** Opening Data listing block **
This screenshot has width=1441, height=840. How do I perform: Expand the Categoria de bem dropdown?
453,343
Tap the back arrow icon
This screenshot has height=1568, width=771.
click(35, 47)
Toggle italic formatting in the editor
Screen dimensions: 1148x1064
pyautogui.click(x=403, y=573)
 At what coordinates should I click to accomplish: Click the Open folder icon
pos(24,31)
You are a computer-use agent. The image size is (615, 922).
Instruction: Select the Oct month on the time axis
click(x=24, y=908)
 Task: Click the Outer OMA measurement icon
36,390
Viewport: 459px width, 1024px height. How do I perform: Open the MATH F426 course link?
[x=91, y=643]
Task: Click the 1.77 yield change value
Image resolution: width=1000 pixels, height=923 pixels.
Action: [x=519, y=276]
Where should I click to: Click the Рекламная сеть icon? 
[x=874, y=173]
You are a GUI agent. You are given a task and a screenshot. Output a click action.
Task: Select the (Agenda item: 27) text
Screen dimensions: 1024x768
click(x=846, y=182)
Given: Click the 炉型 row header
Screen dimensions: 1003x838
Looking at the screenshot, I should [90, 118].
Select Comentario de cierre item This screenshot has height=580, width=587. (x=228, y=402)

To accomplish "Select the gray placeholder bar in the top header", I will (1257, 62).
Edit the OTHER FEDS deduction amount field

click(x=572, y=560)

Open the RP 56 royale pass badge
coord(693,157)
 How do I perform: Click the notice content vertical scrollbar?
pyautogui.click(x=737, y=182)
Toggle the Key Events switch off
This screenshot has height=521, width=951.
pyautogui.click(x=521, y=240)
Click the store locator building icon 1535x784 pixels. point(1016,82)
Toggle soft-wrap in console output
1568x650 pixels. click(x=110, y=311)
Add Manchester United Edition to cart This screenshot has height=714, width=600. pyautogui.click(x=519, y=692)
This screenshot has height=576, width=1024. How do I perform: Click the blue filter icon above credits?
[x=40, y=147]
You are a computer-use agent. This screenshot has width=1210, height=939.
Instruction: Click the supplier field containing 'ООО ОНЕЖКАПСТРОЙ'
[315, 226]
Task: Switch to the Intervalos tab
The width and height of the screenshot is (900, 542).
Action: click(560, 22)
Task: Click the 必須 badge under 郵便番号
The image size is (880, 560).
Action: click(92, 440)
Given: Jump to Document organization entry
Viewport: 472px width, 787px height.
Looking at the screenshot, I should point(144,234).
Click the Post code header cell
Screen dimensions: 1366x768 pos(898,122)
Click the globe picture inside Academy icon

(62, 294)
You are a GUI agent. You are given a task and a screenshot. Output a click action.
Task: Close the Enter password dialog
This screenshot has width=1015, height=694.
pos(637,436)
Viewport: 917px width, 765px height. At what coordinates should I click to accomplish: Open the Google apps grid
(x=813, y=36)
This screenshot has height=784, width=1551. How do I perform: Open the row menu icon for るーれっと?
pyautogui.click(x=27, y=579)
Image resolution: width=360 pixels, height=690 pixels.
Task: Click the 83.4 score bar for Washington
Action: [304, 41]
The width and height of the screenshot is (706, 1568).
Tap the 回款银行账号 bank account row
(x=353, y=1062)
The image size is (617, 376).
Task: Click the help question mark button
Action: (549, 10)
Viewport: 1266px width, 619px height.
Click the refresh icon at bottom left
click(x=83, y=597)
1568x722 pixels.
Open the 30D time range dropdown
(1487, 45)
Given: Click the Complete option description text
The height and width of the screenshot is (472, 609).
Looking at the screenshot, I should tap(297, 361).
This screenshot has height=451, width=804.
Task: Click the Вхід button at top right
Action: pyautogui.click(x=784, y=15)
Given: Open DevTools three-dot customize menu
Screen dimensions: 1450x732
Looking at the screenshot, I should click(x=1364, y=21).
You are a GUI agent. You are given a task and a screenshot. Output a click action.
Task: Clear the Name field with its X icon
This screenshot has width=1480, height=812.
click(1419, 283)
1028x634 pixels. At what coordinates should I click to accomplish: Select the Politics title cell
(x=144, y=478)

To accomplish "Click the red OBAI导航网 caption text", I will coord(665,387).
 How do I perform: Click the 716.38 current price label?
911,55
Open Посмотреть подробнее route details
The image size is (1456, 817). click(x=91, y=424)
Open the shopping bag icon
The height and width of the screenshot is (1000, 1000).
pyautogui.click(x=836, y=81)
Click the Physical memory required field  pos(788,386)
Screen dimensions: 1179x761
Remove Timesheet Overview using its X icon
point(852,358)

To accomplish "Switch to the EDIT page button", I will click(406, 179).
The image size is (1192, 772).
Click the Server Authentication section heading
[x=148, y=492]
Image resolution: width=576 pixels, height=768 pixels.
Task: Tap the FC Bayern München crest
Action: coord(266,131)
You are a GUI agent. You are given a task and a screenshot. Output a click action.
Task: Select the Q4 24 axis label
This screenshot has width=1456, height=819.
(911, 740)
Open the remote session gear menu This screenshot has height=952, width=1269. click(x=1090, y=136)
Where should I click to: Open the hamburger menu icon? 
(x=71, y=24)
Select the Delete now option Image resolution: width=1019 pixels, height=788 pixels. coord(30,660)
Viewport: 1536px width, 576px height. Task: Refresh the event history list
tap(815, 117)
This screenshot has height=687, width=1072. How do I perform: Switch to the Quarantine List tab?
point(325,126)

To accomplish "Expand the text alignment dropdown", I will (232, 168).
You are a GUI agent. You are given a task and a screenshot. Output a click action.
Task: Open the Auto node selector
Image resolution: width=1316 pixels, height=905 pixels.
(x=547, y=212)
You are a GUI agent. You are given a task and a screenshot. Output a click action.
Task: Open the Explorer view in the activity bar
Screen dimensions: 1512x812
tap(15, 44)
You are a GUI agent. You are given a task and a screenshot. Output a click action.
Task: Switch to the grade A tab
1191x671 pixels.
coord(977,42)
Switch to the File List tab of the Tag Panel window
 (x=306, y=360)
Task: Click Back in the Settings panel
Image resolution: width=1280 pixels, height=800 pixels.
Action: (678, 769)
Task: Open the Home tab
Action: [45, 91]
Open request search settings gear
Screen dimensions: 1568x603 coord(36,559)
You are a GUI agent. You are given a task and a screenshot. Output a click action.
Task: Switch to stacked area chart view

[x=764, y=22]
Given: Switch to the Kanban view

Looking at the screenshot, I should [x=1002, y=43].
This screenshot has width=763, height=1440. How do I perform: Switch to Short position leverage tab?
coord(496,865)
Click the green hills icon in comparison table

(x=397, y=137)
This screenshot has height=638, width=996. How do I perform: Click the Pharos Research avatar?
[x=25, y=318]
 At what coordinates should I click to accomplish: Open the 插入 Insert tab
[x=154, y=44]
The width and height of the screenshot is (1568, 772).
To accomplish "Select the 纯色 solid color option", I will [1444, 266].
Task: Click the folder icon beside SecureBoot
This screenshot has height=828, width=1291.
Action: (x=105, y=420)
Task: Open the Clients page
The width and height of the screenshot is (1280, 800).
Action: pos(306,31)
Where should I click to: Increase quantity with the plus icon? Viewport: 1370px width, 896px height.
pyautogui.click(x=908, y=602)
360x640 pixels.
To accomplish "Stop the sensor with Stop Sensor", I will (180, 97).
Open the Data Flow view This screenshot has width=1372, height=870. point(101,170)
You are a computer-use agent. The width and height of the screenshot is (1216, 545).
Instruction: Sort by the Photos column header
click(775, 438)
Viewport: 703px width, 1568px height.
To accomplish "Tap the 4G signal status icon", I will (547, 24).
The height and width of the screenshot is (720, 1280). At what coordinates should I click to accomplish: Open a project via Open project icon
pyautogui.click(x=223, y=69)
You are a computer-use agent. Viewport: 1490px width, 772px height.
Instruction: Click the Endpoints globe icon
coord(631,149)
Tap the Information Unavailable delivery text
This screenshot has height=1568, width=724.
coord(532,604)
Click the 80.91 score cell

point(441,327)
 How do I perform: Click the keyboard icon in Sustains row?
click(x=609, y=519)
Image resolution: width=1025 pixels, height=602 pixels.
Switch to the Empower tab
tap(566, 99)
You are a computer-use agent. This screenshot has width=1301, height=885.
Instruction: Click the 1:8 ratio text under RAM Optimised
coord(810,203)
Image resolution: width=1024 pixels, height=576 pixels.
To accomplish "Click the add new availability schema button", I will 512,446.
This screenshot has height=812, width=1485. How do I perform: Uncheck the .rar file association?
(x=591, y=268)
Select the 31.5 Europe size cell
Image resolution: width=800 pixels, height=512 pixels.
** Closing Data listing block **
> Exercise:
Find "This screenshot has width=763, height=1440." in the entries above and copy that whole line exactly, then each line after it through the line that contains "The width and height of the screenshot is (1568, 772).".

> Solution for this exercise:
This screenshot has width=763, height=1440. How do I perform: Switch to Short position leverage tab?
coord(496,865)
Click the green hills icon in comparison table

(x=397, y=137)
This screenshot has height=638, width=996. How do I perform: Click the Pharos Research avatar?
[x=25, y=318]
 At what coordinates should I click to accomplish: Open the 插入 Insert tab
[x=154, y=44]
The width and height of the screenshot is (1568, 772).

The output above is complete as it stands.